The FTIR spectrum of ZnFe₂O₄@Chitosan revealed the functional groups it contained, as shown in Figure 1a. The spectrum revealed a peak at 3420 cm⁻¹, which was attributed to the O-H stretching, while the peak at 2892 cm⁻¹ was assigned to the C-H stretching of alkane. The -NH₃C stretch was observed at 2352 cm⁻¹, while the signal corresponding to the C=O carbonyl stretch of amide was seen at 1612 cm⁻¹. The N-H and C-H bending appeared at 1584 and 1580 cm⁻¹, respectively. The peak at 1432 cm⁻¹ was assigned to C-O stretch, while the anti-asymmetric stretching vibration of C-O-C appeared at 1027 cm⁻¹. The signals appearing at 593 and 387 cm⁻¹ correspond to the stretching frequencies of Zn-O and Fe-O, respectively. The BET surface area of ZnFe₂O₄@Chitosan is shown in Figure 1b, which revealed a surface area of 12.96 m² g⁻¹, total pore volume (at P/P_o = 0.900) of 0.109 cm³g⁻¹ and a mean pore diameter of 33.71 nm.

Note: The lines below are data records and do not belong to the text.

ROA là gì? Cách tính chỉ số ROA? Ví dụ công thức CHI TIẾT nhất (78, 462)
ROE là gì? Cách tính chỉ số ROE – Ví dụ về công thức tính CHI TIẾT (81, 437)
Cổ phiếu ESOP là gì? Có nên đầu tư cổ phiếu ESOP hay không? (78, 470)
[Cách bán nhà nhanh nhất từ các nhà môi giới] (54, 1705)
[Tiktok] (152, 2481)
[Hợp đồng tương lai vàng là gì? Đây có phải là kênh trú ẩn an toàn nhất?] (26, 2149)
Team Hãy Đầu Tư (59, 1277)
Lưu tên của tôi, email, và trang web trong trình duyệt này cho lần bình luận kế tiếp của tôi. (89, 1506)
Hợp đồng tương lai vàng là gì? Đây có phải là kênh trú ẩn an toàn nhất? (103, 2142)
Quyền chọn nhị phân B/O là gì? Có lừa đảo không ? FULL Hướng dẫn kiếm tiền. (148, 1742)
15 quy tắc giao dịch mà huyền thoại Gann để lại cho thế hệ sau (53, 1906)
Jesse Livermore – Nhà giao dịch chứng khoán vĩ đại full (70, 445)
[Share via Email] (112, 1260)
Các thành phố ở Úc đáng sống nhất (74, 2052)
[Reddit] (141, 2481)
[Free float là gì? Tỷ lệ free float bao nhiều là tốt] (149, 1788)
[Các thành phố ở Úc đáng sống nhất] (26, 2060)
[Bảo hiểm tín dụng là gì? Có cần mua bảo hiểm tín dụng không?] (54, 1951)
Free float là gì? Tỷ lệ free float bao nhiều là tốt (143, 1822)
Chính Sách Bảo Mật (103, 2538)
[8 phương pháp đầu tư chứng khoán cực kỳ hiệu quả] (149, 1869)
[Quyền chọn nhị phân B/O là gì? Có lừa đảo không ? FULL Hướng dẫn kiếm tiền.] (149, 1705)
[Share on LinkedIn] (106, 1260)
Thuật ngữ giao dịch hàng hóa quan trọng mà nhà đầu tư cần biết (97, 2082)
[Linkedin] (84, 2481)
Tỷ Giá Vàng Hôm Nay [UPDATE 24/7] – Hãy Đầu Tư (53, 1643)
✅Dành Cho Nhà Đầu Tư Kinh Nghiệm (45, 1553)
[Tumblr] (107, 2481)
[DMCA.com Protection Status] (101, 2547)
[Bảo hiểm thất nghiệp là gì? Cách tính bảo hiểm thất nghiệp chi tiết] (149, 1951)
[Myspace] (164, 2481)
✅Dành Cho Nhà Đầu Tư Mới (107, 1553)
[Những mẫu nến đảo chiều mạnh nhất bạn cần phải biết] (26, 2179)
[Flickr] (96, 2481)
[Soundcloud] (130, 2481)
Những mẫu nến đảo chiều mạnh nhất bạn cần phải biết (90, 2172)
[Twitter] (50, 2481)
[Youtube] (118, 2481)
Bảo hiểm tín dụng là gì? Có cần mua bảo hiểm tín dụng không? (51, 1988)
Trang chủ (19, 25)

The BET isotherm exhibited by ZnFe₂O₄@Chitosan is of type II, which suggests unrestricted monolayer–multilayer adsorption that is common to mesoporous adsorbents [21]. The XRD diffraction (Figure 1c) showed the most intense peak at 2θ = 35.61° with a plane spacing corresponding to (311), which is the plane previously reported for ZnFe₂O₄ particles [22] with other planes corresponding to (110), (111), (134), (220), (222), (400), (422), (511), (440), (620), (533), (444), (642), (731) and (800), as seen in the pattern [22,23]. Equation (5) shows an expression from which the crystallite size of ZnFe₂O₄@Chitosan may be calculated considering its X-ray line broadening from the reflections of (311) and Debye–Scherrer’s formula [24]:

$$D=\frac{K\lambda }{\beta Cos\theta }$$

(5)

From Equation (5), D is the average crystallite size of ZnFe₂O₄@Chitosan, K represents a constant taken as 0.89. λ is the X-ray wavelength (1.5406 Å), while β and θ are the full width of diffraction line at half of the maximum intensity (FWHM) and Bragg’s angle (at peak (311)), respectively [25]. The crystallite size for ZnFe₂O₄@Chitosan was found to be 35.14 nm. The crystallite size is important in understanding its diffusion properties. Apparently, this can be expressed as [26,27]:

Ʈ = r²ᴫ²D

(6)

where Ʈ is the average diffusion time of charge carriers from bulk solution to the surface of ZnFe₂O₄@Chitosan, and D represents the diffusion coefficient of the charges. According to the expression (Equation (6)), the larger the size of a catalyst, the longer the diffusion time, which means the more susceptible it is to aggregation (recombination effect). Such recombination leads to decreased catalytic property [27,28]. It is important that the crystallite size is small. The crystallite size of ZnFe₂O₄@Chitosan falls withing the range of previously reported sizes (37 to 45 nm) for spinel ferrite [29], suggesting a good catalyst functional size for ZnFe₂O₄@Chitosan.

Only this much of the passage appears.